* _TASK DIRECTIONS_:
Please count the rows below that contain the string "resolution", treating uppercase and lowercase as different, and reply with the number alone.

* _RECORDED DATA_:
= = = =

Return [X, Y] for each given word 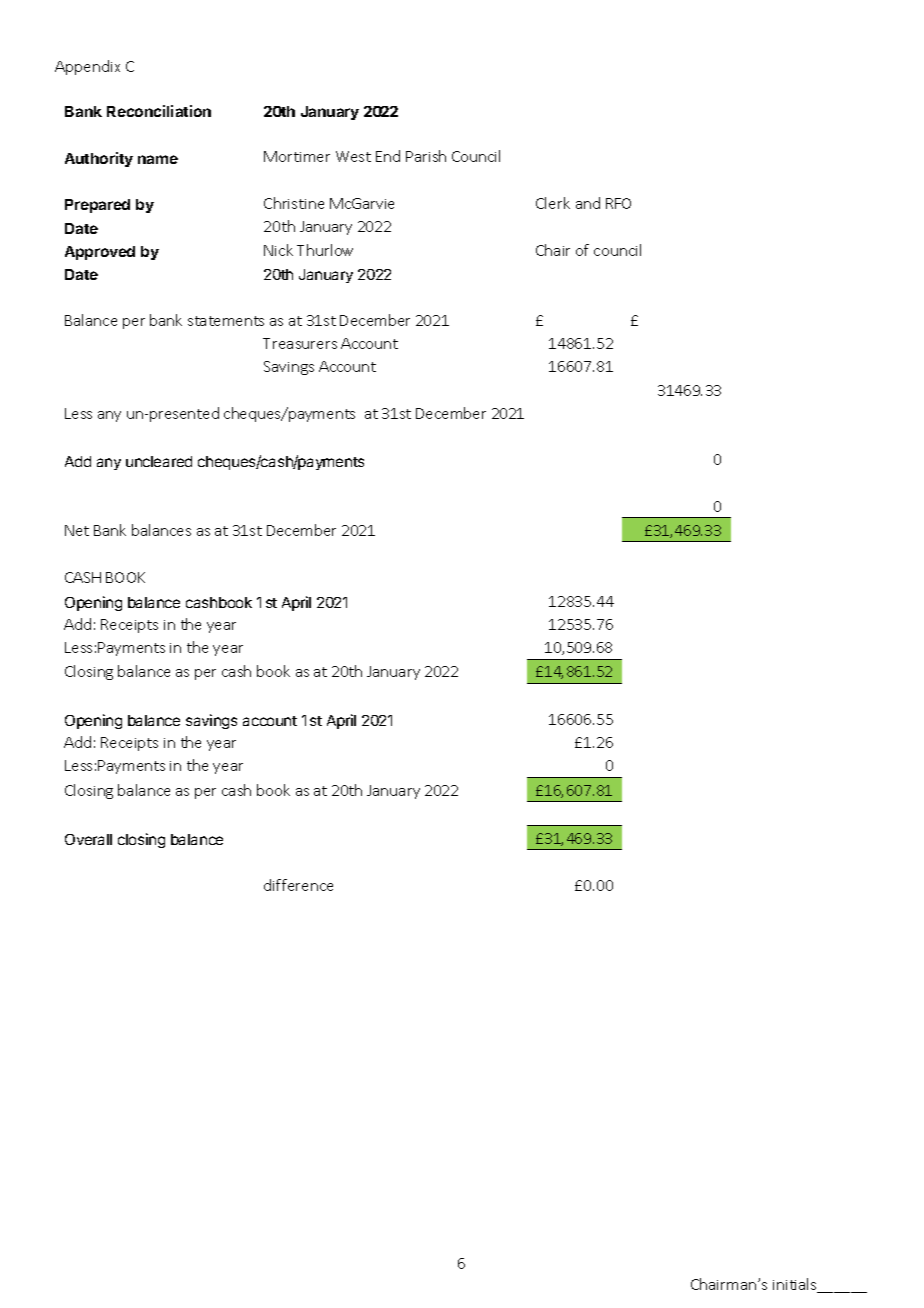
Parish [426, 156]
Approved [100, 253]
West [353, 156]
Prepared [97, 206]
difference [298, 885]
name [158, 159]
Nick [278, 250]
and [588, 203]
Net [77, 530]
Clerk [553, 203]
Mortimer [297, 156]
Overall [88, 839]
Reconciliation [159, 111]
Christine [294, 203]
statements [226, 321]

= = = =

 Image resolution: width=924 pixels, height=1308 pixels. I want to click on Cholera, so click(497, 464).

= = = =

* _RESPONSE TO THE TASK_:
1